_Given request A_
Summarize the court opinion below in two sentences.

** Begin Reading text **

Opinion
March 3, 1930.
April 22, 1930.
Criminal law — Fraudulent removal of property out of county — Act of April 22, 1903, P.L. 242 — Indictment — Defective — Motion to quash.
An indictment drawn under the first clause of the Act of April 22, 1903, P.L. 242, charging the defendant with unlawfully, fraudulently and wilfully removing property of the sheriff out of the county after levy had been made with the intent to prevent the property from being sold by virtue of an execution issued against the defendant, will be quashed where there was no averment that the property removed actually belonged to the debtor.
The only property which is made the subject of a fraudulent removal, under the Act of April 22, 1903, P.L. 242, is that belonging to a debtor, that is, property liable to be levied upon by a creditor, or already so levied upon. Such ownership is essential and an indictment drawn under the act which fails to aver it, is fatally defective and charges no offense.
TREXLER P.J. and BALDRIGE J. dissent.

** End Reading text **
** Begin Exercise inputs **

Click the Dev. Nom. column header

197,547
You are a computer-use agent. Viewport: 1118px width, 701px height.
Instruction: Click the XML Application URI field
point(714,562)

** End Exercise inputs **

_Given request B_
Reproduce every line of the records above word for word.

_Complete response A_
An indictment under the first clause of the Act of April 22, 1903, P.L. 242, charging the defendant with fraudulently removing levied property out of the county to prevent its sale on execution, will be quashed if it does not aver that the property actually belonged to the debtor. The act covers only property belonging to a debtor, so an indictment that fails to aver such ownership is fatally defective and charges no offense, though Trexler P.J. and Baldrige J. dissent.

_Complete response B_
Click the Dev. Nom. column header

197,547
You are a computer-use agent. Viewport: 1118px width, 701px height.
Instruction: Click the XML Application URI field
point(714,562)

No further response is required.